What you need to do »
1: Using the Lord Howe Island travel post, decide whether each statement agrees with it: (a) the golf course was hosting a week-long tournament; (b) other people were seen at Little Island; (c) the "Island Trader" came two weeks after the last supplies were delivered. Give yes or no for each, with the words from the post that settle it, quoted exactly.
2: Carry on the Lord Howe Island travel post from its final sentence.

Extract provided »

Wednesday 5 December 2012

Lord Howe Island.... Dramatic!! PART THREE - THE FINAL

We slowly made our way through the golf course where they were hosting a week long tournament and there were even three Germans there! After this we were even slower going past the exclusive Capella Lodge to see if we could see anything but it really was the allure of the south end that had us captured.
Again we found the well placed bike stand and noticed how muggy it was as we walked along the track filled with palms to see Little Island. Like most other spots there was no sign of others but eerily two other bikes sat at the stand and we weren't sure where they were?? This was one spot we kept repeating our well worn but truthful description of Lord Howe Island... dramatic!


Little Island was indeed just that... a little island but also such another tranquil spot. Hard to explain but it was so peaceful there and when you laid back and looked up at Mt Gower you can only admire and wonder how some people can think about climbing up this piece of nature, mankind is a mysterious beast!
As always the clouds were lingering around the two mountains so we didn't really feel like getting wet and yes we still had more on the south end to explore so again reluctantly we made our way back through the palms to a spot called Lovers Bay. From here we could look back towards Lagoon Beach and the northern end of Lord Howe Island and it was another spot you could sit and reflect... even when we disturbed the crabs living there!

Crab at Lover's Bay

It is a small island but the fact you can ride and walk everywhere makes it so easy to get around but also naturally tire you out away from the day to day grind of sitting in front of a computer. At the end of another brilliant day on this island we relaxed in the evening sitting back and dreaming of our joyful few days in this truly special place.
As we lay our head on the pillows we could hear the rain coming down but with just one last full day available to us nothing was going to dampen our spirits. In fact when we awoke and at breakfast the rest of the holidayers seemed to be grumbling we both sat there with grins. Today we had heard the famous "Island Trader" was arriving after three long weeks since the last supplies were delivered so regardless of the inclement weather we made our way down to watch the community get together to help each other out.
As you would expect the weather cleared as it does so quickly so we watched in amazement as the Captain navigated the low tides to make his way through the coral without incident to dock at the jetty.

Records supplied »
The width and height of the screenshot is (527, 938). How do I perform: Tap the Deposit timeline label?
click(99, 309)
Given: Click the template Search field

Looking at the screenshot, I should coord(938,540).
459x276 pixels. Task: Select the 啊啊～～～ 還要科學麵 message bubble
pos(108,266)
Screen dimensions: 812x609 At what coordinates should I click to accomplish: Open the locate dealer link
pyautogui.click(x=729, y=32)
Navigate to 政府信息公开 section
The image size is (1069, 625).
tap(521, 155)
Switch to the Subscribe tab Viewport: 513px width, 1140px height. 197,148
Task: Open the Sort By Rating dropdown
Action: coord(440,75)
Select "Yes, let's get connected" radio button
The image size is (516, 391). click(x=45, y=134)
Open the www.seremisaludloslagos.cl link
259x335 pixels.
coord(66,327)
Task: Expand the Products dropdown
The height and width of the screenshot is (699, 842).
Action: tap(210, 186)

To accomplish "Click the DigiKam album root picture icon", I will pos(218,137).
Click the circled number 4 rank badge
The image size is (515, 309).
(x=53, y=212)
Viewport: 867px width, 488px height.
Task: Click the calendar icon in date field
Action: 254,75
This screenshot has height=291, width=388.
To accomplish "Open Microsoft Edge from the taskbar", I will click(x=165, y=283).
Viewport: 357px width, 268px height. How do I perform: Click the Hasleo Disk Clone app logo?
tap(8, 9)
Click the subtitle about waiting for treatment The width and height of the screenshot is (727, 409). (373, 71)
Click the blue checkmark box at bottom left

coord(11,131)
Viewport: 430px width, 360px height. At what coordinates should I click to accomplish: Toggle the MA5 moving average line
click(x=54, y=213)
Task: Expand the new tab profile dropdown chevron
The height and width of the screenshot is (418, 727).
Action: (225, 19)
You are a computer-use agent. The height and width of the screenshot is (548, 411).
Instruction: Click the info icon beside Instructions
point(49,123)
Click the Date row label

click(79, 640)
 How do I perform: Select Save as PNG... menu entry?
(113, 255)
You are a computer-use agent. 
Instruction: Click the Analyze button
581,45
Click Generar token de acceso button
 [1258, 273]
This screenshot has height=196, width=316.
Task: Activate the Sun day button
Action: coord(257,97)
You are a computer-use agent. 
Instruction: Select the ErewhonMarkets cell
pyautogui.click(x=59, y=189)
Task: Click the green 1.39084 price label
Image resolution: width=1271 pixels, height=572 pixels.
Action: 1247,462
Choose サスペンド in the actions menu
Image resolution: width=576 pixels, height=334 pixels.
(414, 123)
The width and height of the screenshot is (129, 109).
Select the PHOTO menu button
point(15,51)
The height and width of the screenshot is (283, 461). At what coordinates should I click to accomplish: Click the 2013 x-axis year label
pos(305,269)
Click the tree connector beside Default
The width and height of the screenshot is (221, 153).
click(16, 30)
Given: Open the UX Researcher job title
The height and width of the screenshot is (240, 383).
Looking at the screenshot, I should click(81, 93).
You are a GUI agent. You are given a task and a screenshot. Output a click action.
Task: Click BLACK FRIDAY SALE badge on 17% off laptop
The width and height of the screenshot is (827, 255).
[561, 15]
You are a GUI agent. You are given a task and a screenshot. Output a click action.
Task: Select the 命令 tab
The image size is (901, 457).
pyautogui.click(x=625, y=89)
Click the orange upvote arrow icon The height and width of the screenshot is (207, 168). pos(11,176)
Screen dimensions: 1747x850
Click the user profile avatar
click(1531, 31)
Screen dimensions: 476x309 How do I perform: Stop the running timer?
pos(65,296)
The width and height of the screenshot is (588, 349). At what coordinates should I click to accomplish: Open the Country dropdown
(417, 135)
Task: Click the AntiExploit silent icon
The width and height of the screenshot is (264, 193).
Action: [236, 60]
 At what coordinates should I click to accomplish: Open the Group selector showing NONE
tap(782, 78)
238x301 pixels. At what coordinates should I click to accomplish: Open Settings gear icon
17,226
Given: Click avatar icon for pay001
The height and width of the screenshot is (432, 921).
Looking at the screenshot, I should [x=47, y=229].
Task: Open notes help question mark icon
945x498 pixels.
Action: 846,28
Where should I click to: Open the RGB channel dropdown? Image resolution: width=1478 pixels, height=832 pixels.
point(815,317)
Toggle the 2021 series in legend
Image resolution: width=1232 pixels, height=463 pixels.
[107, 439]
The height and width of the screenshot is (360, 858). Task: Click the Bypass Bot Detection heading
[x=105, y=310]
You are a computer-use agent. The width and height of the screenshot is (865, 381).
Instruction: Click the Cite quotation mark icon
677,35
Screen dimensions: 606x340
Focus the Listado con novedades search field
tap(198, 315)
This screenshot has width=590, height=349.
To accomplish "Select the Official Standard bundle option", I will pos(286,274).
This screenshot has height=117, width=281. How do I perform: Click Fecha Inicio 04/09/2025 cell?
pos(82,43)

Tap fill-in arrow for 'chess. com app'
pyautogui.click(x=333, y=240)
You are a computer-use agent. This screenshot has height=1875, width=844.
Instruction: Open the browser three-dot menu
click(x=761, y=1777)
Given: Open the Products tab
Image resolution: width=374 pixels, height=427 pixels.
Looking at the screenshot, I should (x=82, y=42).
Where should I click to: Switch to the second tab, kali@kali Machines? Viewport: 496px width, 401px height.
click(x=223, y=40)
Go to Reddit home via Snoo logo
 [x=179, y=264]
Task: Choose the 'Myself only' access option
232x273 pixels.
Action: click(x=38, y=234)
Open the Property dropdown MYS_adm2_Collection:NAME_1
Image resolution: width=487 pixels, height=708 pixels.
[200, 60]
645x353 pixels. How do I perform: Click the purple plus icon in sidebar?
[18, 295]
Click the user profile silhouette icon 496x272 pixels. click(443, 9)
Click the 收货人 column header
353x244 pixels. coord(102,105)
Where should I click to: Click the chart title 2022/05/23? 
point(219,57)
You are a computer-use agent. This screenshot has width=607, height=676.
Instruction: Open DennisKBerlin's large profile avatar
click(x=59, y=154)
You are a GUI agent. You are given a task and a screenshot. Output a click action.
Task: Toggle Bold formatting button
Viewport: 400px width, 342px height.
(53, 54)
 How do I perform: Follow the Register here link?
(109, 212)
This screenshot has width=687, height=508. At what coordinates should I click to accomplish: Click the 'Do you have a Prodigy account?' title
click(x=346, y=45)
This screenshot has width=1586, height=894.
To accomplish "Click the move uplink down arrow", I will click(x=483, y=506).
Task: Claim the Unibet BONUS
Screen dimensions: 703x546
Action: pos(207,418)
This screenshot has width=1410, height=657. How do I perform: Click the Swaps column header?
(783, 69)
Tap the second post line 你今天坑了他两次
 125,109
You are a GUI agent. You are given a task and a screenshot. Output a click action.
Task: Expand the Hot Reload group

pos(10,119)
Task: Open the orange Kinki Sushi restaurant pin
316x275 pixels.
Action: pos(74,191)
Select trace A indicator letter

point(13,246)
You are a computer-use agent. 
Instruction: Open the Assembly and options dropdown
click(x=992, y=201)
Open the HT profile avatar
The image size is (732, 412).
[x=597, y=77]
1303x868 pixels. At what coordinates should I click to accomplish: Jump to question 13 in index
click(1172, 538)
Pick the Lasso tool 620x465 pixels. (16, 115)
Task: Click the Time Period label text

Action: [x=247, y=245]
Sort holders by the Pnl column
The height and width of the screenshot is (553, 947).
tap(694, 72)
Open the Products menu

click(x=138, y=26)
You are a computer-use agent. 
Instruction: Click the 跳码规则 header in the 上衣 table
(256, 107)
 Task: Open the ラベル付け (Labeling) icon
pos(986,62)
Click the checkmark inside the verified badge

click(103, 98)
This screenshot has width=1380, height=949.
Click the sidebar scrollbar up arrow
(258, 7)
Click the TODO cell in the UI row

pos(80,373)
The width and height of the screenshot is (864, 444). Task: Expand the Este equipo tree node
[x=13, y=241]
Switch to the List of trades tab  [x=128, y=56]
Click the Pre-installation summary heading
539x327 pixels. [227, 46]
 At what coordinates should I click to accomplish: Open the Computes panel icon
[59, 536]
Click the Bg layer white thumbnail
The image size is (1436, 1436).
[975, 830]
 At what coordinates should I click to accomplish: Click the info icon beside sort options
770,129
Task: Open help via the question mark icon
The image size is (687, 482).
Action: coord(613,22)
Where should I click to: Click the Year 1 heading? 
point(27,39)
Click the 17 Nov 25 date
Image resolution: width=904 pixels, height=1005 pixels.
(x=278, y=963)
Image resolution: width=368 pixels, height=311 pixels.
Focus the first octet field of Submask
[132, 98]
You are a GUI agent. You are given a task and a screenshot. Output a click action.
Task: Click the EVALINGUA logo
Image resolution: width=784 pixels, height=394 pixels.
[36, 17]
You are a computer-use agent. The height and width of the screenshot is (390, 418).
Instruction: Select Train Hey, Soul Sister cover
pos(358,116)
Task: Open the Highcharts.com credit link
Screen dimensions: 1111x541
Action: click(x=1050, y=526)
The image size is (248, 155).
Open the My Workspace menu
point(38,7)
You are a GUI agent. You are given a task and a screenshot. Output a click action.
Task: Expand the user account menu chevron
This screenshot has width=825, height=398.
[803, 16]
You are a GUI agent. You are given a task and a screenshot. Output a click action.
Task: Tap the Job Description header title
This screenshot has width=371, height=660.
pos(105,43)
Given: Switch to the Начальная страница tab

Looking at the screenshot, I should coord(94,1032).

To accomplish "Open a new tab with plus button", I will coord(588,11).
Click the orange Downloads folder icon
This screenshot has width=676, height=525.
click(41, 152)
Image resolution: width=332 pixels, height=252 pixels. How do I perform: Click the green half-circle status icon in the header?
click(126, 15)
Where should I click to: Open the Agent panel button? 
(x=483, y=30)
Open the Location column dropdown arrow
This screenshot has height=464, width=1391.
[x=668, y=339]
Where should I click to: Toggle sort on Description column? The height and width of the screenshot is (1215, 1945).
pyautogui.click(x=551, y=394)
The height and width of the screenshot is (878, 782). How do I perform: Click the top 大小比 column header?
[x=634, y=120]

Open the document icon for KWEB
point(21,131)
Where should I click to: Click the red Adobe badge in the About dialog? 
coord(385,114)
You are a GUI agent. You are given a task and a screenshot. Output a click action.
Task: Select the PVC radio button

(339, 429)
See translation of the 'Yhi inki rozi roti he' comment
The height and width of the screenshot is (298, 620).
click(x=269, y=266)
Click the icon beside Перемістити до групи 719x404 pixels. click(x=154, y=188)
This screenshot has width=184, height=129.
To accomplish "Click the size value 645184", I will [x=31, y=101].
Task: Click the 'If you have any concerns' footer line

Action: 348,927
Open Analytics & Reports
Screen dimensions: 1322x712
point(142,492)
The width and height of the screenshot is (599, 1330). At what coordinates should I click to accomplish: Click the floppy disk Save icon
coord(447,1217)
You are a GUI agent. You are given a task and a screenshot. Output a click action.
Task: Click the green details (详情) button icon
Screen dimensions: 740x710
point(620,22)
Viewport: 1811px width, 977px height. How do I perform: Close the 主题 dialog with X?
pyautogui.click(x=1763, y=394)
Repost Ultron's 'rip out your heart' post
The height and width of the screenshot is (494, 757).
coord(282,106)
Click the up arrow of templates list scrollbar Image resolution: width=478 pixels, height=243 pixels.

Answers to each task »
1:
(a) Yes: "where they were hosting a week long tournament"
(b) No: "there was no sign of others"
(c) No: "after three long weeks since the last supplies were delivered"

2:
Island Trader docks
It took them a while to tie up the ship and you could see from all the vehicles waiting that as this one took three weeks before it arrived as opposed to the normal two it was very welcome. The sun was out so after lunch there was no other decision but to return to Ned's Beach to go see those awesome fish one more time on our final afternoon. It was a popular destination but still so stress free as everyone allowed each other their own space to enjoy this idyllic spot. We didn't really need to even go and buy any fish food as there were many people willing to feed them whilst we enjoyed the scene!

Fish at Ned's Beach
Living the life at Ned's Beach
During our time on the Island we loved riding through "Town" as this was they way to Ned's Beach, we found the small little buildings so cute and really enjoyed the Anchorage for a nice coffee on a few occasions. As it is quoted in most of the brochures we read before arriving it really is a small country town which is located in the Pacific!
Break time on the Island
Local Post Office
Our last night and we were treated to some sunset canapes at the boatshed before we enjoying our last meal. Ironically the heavens opened up again and we thought that would hamper any plans for our last morning but we had put on our agenda a trip to the museum so really we thought nothing much of it. Rising the next morning and we noted the rain was a bit more set in than the previous morning so after we dropped off our bikes we wandered along to the museum which had some really interesting exhibits and lots of history to check on. They were even showing a documentary about the Island shot by a German TV crew so we sat back and enjoyed that.
The rain was still coming down so when we arrived we thought it a bit of a joke that there was a chance our plane would be cancelled, normally a good predicament but as the plane in the morning had arrived our room was gone!
Still after a bit of a delay we made our way to the airport and enjoyed the peculiarities of this Island when they even weighed you as well before being able to board... too much dining may come back to haunt us but we all sighed a collective relief as our plane arrived.

Boarding Pass..Island Style!
Our plane arrives... good or bad?



So with mixed emotions we boarded our flight to head back to Sydney but with us both promising ourselves a certain return trip. Just the feel and relaxed nature of the island lured us both in and it appealed to us on so many levels.It is a very well kept secret and even to us it remained that way for quite some time, a shame but maybe we weren't ready to fully enjoy it until now.
To have no mobiles, limited access to the mainland, slow speed limit and have everyone wave to each other was just so refreshing in this day and age of hustle and bustle being so taken for granted as a way of life.

Lord Howe Island we thank you for an amazing time and we promise to come back again... soon!!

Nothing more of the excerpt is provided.